The exercise >> Reproduce the rows below word for word, starting at the line that contains "Task: Click the word" and ending at the line that contains "Action: point(986,42)", with both of those lines included.
+ + +
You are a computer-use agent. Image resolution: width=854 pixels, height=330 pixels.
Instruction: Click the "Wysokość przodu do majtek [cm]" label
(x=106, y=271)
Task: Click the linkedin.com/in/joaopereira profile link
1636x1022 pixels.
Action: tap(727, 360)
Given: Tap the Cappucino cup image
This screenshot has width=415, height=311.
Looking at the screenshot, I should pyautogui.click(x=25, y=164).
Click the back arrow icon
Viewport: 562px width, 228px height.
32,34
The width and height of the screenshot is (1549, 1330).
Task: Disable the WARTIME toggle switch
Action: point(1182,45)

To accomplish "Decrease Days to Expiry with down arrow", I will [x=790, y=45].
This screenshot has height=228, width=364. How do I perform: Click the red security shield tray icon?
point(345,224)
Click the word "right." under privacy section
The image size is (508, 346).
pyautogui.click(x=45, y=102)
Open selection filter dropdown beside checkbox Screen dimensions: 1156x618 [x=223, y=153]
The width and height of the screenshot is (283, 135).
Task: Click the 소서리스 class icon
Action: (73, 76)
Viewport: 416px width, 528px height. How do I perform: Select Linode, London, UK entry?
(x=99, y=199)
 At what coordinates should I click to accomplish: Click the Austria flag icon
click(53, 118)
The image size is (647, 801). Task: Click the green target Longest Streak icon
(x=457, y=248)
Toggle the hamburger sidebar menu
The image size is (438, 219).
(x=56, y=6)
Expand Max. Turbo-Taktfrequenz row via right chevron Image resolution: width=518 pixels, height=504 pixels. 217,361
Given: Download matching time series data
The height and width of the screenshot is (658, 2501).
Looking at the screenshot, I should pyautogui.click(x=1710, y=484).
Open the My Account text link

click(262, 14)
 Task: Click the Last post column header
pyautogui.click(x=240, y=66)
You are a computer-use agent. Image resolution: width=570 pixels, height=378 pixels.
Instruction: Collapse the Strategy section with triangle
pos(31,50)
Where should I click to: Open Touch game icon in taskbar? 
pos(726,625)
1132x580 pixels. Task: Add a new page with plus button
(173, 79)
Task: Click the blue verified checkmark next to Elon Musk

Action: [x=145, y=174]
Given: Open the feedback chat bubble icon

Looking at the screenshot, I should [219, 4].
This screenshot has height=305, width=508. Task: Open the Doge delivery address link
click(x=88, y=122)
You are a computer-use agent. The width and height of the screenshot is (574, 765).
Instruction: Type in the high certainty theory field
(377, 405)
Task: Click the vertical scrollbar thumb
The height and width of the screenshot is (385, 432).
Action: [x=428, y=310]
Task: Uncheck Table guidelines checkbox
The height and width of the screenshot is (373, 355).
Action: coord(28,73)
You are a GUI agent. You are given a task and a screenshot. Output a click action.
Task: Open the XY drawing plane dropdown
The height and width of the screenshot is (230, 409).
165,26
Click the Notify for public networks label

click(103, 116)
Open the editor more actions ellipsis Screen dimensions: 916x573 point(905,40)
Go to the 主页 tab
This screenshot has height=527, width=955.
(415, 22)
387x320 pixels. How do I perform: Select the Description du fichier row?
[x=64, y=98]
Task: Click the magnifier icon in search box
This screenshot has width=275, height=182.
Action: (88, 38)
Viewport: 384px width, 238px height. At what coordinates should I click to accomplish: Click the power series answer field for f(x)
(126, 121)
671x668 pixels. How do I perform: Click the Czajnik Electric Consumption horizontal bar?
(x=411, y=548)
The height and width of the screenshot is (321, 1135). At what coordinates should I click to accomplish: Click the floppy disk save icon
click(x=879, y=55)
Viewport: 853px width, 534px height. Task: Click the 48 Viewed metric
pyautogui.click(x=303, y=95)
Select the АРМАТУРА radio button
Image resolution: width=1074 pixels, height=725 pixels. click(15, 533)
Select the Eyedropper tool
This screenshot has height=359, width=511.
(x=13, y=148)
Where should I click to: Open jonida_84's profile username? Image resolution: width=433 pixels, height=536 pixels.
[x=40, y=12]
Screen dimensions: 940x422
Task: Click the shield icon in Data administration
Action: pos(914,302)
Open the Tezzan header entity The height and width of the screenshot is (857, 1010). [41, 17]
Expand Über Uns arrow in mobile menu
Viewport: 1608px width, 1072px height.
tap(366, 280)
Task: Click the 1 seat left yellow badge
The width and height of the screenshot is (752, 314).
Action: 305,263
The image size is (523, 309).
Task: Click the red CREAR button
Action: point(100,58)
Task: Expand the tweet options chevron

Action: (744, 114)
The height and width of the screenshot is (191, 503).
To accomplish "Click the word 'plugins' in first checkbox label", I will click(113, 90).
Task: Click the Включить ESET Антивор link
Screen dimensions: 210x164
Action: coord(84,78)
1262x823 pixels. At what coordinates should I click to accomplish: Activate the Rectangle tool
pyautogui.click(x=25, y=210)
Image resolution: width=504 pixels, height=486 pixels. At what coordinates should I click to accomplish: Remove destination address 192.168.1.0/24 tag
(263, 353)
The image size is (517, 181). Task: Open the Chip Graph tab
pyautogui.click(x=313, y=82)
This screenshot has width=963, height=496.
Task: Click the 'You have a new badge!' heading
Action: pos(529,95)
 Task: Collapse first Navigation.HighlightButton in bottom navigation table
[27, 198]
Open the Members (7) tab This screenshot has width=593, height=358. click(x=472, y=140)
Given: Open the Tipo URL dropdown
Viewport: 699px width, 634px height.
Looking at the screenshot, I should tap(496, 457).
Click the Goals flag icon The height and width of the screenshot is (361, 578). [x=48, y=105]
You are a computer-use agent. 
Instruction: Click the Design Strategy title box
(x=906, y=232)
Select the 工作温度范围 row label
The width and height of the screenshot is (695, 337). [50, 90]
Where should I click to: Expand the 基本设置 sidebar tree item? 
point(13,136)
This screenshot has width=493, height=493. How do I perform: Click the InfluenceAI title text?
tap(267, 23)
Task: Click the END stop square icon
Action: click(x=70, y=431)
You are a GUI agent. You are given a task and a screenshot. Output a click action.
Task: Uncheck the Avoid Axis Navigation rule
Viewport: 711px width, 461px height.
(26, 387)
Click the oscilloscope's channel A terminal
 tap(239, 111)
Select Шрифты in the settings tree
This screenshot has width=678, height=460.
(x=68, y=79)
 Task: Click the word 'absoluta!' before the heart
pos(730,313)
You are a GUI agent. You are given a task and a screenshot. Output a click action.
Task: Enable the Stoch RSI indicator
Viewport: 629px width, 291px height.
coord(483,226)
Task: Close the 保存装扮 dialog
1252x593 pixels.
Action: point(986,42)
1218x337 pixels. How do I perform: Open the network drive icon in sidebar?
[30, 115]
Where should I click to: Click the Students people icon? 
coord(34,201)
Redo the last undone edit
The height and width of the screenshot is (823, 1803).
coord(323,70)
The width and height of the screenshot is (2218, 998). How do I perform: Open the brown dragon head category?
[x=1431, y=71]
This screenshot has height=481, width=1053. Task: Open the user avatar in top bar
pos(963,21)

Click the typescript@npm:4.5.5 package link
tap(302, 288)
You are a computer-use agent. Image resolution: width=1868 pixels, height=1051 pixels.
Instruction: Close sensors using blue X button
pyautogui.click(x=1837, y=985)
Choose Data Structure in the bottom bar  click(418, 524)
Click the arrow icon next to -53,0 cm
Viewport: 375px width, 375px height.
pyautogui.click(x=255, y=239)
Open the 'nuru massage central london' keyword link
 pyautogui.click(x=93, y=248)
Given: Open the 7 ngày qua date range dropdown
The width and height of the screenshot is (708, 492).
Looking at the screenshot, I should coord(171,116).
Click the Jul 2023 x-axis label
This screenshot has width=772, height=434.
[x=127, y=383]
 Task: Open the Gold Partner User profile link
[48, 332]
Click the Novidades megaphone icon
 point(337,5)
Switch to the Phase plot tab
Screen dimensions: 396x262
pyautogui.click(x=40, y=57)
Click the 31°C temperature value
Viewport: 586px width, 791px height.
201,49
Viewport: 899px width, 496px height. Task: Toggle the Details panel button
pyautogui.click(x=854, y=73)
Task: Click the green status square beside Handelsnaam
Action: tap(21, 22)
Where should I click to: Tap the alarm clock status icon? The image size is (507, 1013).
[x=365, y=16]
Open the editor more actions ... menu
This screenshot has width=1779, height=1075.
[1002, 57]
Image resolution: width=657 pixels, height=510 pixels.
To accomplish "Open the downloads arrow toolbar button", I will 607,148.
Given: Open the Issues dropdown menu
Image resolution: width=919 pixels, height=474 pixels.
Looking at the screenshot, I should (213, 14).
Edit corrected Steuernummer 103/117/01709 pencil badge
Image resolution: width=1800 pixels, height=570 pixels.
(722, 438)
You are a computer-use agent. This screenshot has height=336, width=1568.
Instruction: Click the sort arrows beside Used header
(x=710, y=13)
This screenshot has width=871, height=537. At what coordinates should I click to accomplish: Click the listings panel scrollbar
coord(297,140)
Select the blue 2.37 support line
+ + +
Reply >>
 Task: Click the word 'absoluta!' before the heart
pos(730,313)
You are a GUI agent. You are given a task and a screenshot. Output a click action.
Task: Enable the Stoch RSI indicator
Viewport: 629px width, 291px height.
coord(483,226)
Task: Close the 保存装扮 dialog
1252x593 pixels.
Action: point(986,42)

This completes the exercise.